Cancer patients are often thought of as well motivated to comply with their treatment instructions. One study of patients with lymphoma found 100% overall compliance for oral medicines but another found that only 43% took their oral cyclophosphamide as prescribed and some exceeded the prescribed dose. Compliance with treatment is relatively easy to achieve when professionals administer treatment personally.
When the responsibility for administration is shifted to the patient, safe and effective treatment requires concordance rather than, simply, compliance. The significance of and reasons for intermittent, pulsed treatment may be hard for some patients to grasp yet misinterpretation carries the risk of serious harm.
Education of primary care professionals and patients about the use and potential for misuse of oral chemotherapy will be critical to patient safety. Experience with capecitabine, for example, has shown the importance of quality monitoring of patients – ensuring both patients’ compliance and ability to recognise side-effects. This will that ensure that dosing can be modified accordingly, if necessary.

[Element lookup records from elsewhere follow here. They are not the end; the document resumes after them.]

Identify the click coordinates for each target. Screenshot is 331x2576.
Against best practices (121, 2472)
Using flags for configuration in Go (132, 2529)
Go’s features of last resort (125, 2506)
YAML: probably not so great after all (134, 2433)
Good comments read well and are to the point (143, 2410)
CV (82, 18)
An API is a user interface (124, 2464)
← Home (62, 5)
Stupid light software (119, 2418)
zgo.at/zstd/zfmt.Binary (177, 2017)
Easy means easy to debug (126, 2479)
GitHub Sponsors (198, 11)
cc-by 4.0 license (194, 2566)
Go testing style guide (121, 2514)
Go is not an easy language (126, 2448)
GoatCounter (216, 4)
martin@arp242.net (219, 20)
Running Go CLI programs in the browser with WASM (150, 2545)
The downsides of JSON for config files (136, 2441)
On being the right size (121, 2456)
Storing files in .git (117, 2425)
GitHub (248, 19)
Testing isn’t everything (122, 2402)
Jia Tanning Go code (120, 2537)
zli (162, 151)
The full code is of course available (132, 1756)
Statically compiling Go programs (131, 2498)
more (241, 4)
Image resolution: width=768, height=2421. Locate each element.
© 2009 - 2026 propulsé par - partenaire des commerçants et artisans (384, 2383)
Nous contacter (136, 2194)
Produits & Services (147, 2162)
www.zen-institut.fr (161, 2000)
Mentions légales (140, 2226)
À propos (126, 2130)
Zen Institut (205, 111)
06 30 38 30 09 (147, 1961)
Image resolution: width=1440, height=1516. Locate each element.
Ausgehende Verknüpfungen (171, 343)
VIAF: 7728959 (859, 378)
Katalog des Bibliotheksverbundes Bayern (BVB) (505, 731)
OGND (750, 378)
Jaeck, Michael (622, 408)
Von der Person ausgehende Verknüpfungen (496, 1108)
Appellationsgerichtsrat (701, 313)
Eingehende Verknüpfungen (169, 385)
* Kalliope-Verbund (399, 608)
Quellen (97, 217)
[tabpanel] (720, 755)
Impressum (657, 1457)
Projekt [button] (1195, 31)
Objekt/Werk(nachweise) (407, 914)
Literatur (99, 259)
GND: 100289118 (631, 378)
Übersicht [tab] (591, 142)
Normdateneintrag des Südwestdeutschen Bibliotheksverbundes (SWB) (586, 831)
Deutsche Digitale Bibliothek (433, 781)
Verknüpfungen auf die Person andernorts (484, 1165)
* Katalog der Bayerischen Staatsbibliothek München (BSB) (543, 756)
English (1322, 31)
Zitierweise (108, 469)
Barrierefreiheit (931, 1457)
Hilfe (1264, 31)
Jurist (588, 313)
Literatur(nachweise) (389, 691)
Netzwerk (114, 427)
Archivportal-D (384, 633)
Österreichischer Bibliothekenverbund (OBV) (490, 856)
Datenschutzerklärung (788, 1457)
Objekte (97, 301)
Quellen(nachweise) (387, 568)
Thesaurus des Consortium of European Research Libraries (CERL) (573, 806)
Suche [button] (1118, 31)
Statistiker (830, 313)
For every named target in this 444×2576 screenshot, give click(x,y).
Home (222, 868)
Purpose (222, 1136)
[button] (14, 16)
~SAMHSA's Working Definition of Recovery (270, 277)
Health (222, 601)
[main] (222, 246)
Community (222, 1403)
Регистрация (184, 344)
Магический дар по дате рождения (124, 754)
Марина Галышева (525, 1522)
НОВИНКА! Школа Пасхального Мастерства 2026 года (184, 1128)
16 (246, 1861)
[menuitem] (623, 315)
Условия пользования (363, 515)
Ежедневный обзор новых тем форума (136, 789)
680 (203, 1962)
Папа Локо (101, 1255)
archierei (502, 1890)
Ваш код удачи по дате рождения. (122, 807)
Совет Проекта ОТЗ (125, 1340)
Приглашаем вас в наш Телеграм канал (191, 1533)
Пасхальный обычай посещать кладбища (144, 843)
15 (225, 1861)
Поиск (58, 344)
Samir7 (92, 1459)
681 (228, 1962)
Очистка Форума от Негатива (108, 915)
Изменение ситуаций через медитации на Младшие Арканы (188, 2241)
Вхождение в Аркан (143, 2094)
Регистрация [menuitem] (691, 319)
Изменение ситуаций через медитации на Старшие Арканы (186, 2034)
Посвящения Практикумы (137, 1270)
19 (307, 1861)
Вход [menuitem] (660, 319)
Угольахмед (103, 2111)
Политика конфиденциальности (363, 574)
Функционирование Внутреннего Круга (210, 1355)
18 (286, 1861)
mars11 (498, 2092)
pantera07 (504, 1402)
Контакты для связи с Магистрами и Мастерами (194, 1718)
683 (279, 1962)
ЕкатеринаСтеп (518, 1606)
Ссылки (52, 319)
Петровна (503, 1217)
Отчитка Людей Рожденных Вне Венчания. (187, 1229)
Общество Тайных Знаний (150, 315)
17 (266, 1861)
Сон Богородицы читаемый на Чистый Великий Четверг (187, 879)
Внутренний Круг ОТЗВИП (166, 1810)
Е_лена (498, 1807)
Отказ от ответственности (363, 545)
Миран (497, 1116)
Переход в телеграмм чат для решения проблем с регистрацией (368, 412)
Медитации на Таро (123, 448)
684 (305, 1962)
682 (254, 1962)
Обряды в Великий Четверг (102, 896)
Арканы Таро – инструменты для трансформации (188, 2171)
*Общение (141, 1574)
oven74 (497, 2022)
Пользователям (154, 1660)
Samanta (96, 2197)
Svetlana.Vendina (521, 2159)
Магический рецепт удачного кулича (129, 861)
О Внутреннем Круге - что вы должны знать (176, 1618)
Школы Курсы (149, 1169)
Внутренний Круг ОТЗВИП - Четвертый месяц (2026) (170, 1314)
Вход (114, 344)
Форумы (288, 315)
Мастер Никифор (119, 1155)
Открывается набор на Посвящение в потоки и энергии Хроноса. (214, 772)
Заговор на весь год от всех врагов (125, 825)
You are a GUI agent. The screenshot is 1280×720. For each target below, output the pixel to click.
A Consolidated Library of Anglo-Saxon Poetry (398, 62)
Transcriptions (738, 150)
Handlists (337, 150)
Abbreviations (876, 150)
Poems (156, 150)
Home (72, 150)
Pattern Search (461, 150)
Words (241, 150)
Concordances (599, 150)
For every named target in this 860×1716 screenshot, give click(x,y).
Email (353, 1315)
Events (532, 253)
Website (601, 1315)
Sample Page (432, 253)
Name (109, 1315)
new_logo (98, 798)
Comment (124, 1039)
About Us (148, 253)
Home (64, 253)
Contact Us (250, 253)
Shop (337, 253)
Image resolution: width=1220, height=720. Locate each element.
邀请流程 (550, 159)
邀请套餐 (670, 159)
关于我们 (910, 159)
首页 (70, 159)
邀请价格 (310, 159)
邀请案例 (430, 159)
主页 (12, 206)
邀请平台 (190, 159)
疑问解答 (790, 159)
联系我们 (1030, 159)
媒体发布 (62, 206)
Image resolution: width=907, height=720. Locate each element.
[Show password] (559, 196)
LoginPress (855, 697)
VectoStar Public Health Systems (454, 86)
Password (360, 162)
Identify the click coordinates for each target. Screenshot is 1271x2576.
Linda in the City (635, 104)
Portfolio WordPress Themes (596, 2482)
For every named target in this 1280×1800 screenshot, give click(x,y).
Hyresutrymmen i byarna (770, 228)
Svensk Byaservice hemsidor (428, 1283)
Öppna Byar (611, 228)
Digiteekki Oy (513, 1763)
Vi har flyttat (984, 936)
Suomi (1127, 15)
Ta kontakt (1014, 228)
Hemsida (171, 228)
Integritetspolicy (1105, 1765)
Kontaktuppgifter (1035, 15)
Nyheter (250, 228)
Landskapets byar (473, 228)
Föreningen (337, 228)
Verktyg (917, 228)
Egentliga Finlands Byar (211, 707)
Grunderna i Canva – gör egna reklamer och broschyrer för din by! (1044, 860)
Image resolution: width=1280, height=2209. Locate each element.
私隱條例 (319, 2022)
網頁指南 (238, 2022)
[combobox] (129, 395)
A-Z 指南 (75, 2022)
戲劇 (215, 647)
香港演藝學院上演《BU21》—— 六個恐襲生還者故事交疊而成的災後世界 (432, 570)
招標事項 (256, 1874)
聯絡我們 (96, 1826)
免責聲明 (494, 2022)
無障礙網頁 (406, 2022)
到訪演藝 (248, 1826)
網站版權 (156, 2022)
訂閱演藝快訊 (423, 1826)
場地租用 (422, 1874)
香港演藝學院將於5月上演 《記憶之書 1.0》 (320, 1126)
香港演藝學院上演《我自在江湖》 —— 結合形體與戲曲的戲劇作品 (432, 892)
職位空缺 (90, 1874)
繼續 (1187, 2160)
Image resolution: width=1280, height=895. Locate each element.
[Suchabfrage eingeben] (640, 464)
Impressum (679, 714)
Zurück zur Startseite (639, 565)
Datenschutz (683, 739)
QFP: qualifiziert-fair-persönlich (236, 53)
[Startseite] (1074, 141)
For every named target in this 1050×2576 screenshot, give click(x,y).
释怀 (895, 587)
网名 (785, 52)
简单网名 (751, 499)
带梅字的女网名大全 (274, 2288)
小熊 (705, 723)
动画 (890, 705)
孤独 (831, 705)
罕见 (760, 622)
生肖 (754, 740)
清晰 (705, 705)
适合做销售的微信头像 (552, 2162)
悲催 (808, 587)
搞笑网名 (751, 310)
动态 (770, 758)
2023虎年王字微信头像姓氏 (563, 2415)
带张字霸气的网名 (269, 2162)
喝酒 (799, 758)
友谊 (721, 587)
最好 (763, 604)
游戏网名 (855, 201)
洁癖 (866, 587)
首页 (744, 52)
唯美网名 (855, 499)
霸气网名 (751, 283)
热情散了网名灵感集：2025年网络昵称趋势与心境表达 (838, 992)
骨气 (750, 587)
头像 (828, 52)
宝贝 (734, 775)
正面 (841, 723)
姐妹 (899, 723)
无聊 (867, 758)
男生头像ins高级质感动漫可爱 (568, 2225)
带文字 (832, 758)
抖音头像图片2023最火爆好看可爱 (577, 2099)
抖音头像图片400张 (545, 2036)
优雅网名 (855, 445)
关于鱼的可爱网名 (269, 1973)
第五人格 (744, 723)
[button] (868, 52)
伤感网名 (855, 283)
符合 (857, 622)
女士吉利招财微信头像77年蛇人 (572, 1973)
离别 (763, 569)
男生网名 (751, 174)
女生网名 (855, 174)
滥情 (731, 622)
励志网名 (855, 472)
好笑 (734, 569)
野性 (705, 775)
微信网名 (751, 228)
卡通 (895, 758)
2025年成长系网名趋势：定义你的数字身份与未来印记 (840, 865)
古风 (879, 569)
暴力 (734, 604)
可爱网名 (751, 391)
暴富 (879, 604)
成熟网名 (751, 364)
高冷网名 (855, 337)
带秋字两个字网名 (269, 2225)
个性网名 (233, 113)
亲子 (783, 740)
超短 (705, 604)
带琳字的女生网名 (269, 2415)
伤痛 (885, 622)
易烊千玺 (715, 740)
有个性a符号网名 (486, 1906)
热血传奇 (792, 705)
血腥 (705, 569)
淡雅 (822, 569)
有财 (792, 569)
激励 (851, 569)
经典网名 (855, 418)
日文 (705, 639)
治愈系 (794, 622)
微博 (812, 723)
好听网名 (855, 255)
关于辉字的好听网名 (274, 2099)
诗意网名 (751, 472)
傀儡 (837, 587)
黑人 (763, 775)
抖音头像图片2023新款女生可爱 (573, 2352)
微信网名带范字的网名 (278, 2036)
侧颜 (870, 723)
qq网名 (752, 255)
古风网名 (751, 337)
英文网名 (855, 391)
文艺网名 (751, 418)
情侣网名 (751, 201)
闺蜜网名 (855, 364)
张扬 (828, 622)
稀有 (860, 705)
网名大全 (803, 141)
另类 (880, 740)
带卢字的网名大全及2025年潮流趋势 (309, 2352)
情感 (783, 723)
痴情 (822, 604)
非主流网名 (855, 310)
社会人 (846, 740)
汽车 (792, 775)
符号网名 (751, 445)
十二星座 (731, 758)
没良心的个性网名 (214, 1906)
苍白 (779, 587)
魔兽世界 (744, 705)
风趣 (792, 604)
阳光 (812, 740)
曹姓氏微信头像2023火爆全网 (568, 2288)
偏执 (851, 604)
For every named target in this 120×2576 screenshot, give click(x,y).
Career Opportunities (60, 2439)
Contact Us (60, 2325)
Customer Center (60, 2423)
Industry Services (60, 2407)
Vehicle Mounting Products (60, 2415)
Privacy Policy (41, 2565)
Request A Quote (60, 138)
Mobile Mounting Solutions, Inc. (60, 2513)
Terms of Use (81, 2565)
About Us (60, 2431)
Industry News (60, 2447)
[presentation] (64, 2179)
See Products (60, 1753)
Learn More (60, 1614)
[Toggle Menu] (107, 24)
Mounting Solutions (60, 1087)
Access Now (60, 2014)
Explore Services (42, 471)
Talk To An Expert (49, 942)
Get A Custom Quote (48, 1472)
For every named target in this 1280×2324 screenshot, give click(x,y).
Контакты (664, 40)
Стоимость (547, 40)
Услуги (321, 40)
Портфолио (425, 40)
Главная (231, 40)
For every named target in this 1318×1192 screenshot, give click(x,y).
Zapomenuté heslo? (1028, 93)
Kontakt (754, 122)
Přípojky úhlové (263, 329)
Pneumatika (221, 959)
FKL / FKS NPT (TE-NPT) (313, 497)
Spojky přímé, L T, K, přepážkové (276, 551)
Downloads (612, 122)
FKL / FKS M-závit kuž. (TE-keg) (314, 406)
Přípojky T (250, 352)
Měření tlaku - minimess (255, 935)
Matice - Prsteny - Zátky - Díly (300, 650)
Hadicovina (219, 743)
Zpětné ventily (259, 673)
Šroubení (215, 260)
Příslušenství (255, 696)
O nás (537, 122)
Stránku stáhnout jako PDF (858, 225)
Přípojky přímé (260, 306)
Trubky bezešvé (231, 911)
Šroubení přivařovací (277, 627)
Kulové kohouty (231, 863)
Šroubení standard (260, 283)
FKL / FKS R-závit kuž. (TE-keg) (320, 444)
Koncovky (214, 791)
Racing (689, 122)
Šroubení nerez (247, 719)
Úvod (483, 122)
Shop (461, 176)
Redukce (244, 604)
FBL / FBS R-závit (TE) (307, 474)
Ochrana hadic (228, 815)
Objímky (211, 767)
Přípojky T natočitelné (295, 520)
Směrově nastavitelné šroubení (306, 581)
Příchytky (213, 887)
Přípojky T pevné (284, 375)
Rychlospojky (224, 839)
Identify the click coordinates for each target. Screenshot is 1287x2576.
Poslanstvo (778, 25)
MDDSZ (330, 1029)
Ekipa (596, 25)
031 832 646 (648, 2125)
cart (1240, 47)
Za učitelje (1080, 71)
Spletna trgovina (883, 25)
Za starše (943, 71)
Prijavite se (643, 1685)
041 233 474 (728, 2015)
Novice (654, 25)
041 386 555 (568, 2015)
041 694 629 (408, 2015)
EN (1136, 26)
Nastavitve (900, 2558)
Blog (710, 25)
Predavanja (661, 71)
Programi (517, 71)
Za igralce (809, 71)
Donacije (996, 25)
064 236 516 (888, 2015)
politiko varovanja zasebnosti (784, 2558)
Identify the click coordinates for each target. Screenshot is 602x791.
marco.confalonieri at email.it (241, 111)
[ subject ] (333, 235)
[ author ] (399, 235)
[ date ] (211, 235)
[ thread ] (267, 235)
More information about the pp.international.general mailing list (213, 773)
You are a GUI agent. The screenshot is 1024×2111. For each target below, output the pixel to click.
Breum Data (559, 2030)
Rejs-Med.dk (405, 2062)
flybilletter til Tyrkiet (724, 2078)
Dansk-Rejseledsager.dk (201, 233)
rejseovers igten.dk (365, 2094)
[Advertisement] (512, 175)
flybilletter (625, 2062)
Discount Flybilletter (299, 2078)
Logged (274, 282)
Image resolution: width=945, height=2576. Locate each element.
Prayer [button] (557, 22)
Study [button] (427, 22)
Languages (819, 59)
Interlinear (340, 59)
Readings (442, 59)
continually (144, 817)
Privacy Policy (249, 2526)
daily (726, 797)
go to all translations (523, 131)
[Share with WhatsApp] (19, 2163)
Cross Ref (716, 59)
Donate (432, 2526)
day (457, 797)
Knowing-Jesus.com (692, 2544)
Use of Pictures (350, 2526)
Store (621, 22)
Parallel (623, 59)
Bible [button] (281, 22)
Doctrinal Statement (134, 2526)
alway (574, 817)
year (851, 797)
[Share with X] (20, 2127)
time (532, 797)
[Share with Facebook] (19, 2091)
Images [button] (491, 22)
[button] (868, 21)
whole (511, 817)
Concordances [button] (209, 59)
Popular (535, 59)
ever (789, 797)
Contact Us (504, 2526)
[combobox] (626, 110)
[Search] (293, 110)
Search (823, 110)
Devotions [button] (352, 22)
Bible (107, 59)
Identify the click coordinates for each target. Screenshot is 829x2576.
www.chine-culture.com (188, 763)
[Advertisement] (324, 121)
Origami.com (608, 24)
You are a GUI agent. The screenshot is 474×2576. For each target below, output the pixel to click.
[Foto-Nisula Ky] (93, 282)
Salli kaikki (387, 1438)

The British Oncology Pharmacy Association released a position statement on safe practice and the pharmaceutical care of patients receiving oral anticancer chemotherapy in January 2004. This statement reviews the Principles of Safe Practice of prescribing and dispensing of oral chemotherapy, noting that they should be carried out and monitored to the same standards as those for parenteral chemotherapy. Further issues that are dealt with include: prescribing, dispensing and labelling, patient education and information, patients’ access to advice and support when at home and general risk management. The move to oral chemotherapy is gaining pace. It is important for all healthcare workers working in the oncology field to prepare themselves for the change.